Start of DATA SHOWN

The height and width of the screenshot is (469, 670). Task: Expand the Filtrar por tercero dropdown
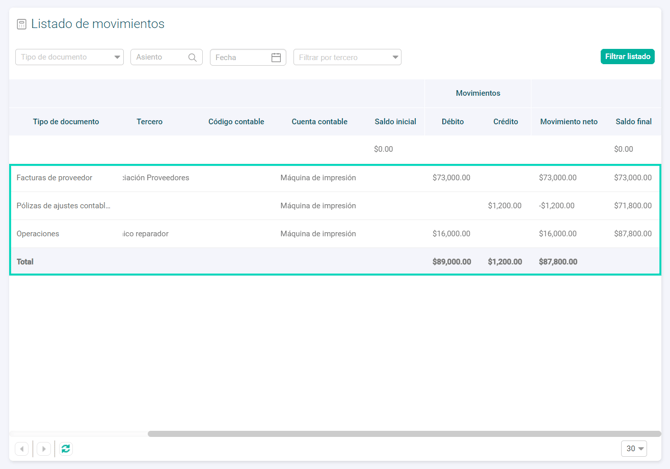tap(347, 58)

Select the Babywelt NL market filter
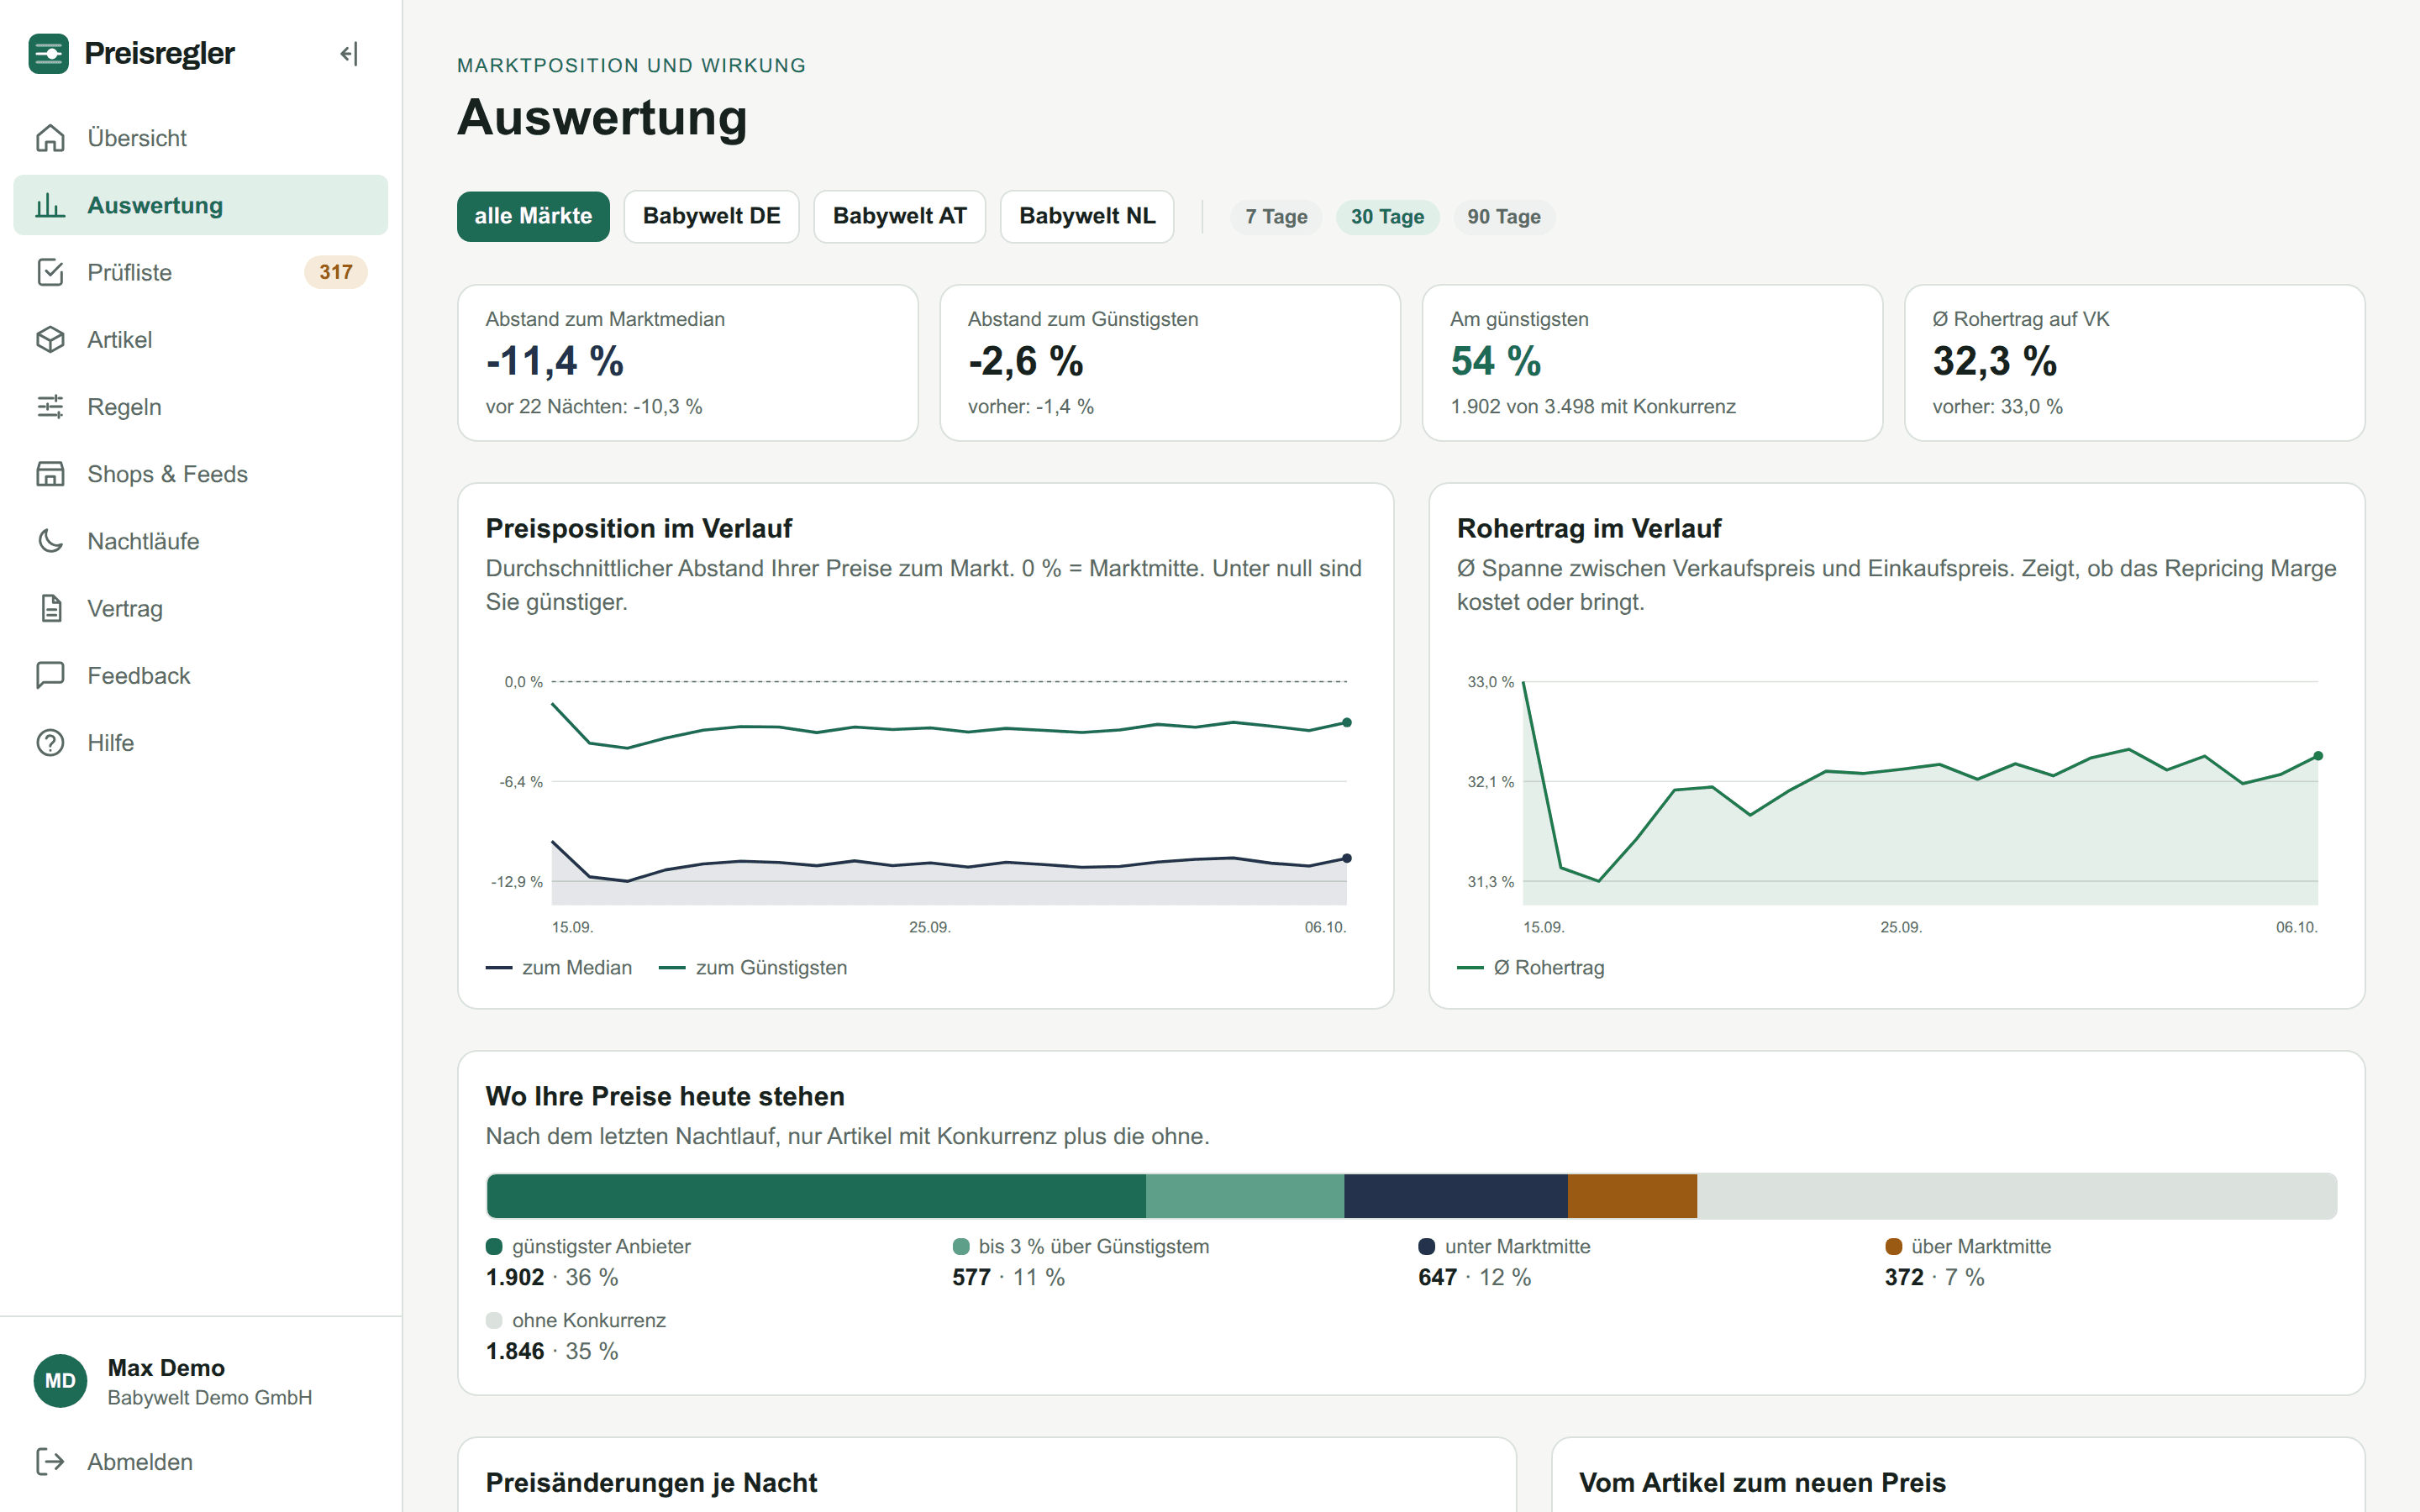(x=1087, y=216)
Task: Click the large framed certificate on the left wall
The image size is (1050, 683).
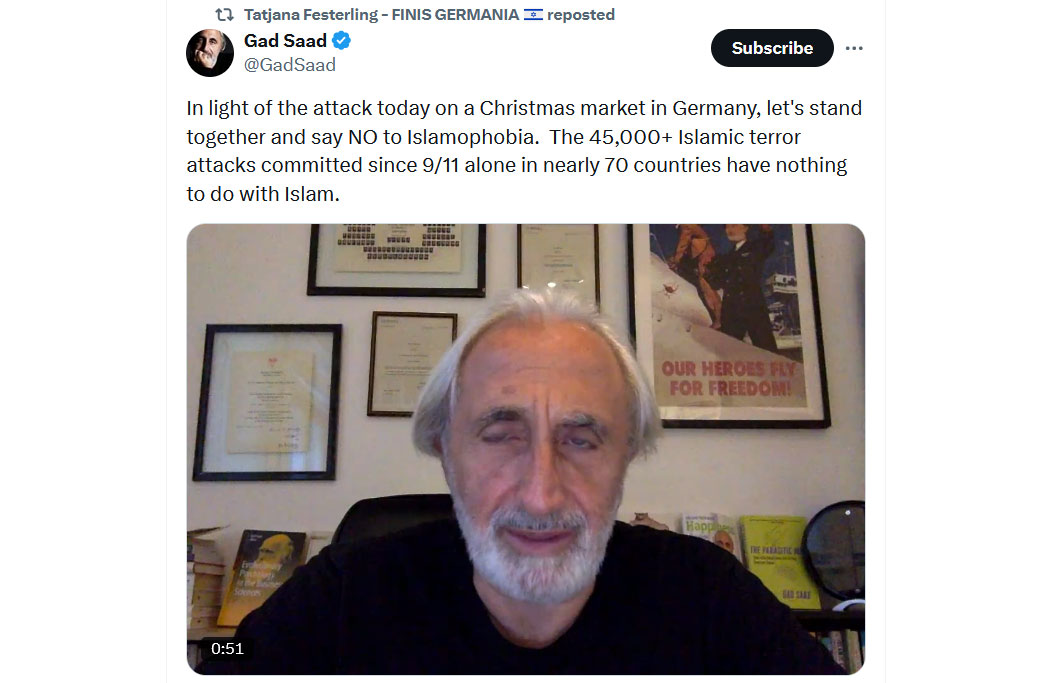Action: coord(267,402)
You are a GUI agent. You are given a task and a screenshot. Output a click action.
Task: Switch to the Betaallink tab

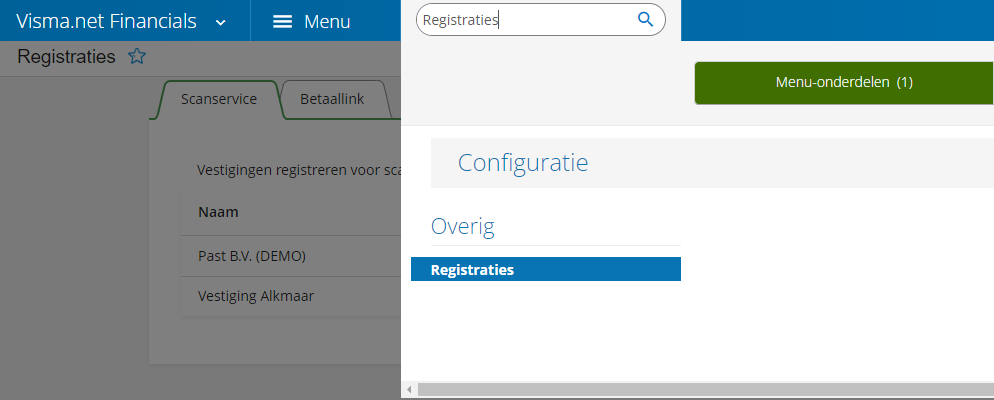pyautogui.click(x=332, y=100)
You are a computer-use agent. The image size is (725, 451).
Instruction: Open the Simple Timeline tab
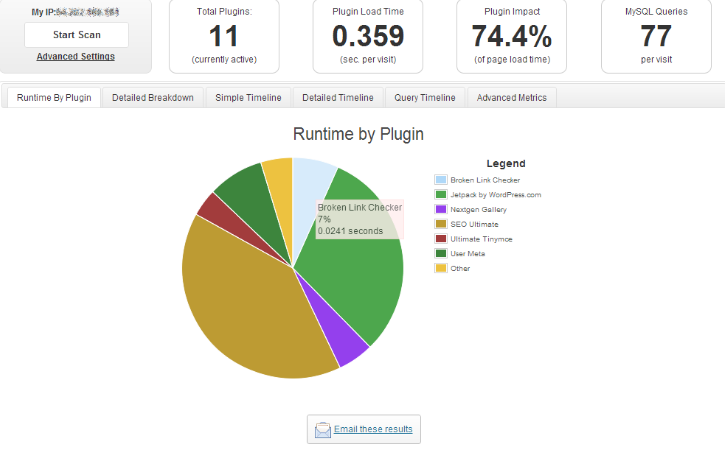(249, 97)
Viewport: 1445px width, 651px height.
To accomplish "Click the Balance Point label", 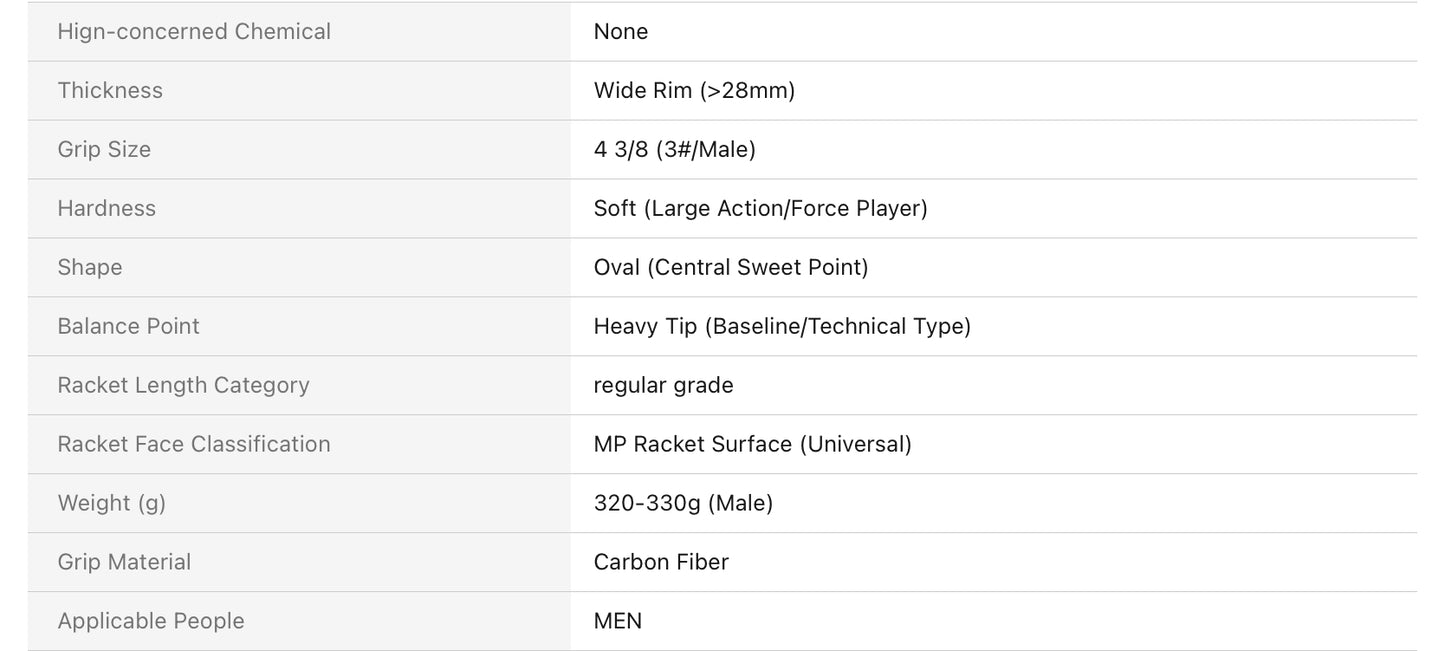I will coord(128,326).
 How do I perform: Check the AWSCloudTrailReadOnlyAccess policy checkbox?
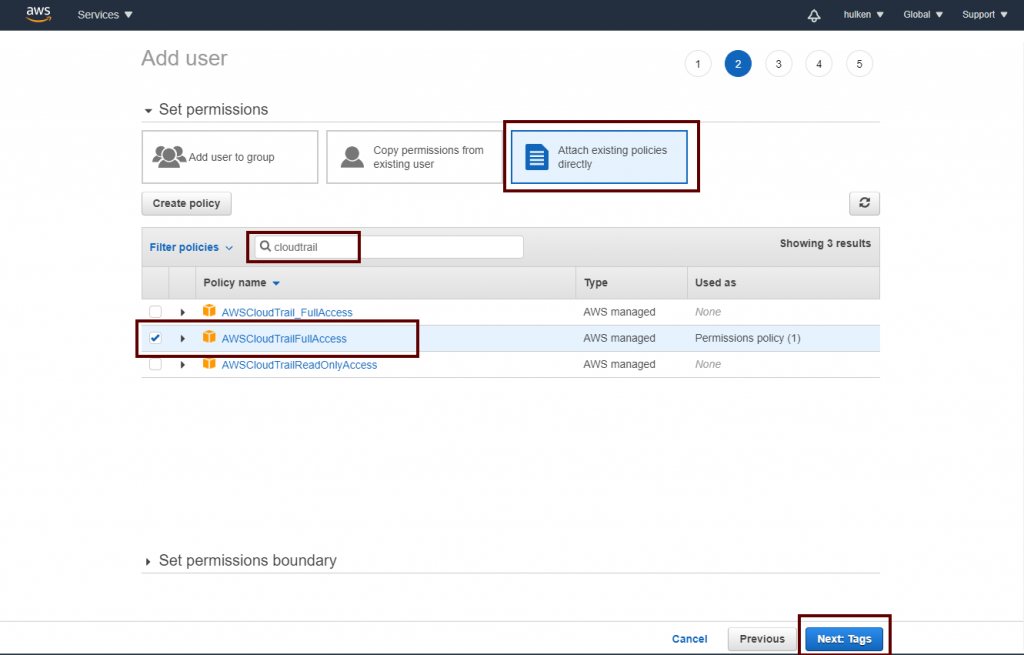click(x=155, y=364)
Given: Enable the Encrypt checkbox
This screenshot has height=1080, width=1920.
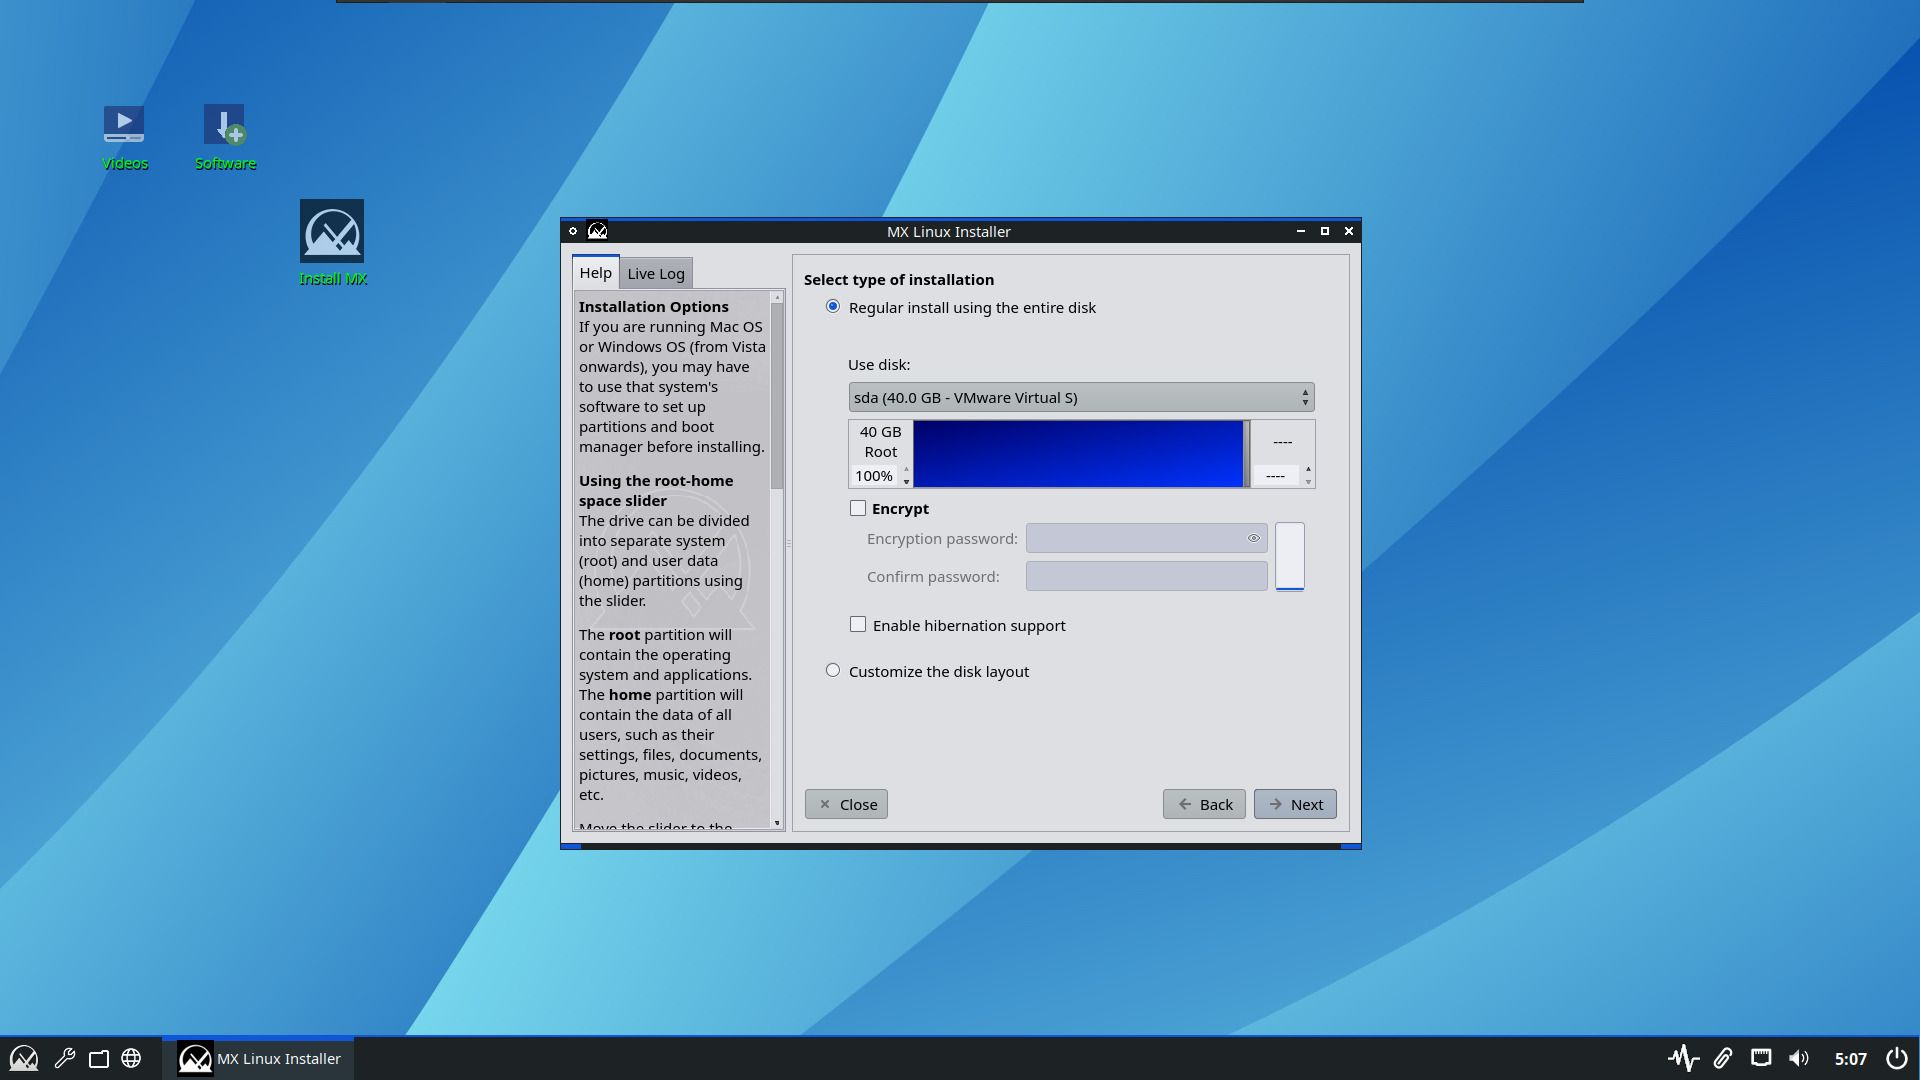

End of DATA SHOWN

TASK BRIEF: Please transcribe everything from the start of the entries down to the line containing "(x=1087, y=216)", including that line, and leave the pictures out of your answer.

COMPLETED EXERCISE:
The height and width of the screenshot is (469, 670). Task: Expand the Filtrar por tercero dropdown
tap(347, 58)

Select the Babywelt NL market filter
(x=1087, y=216)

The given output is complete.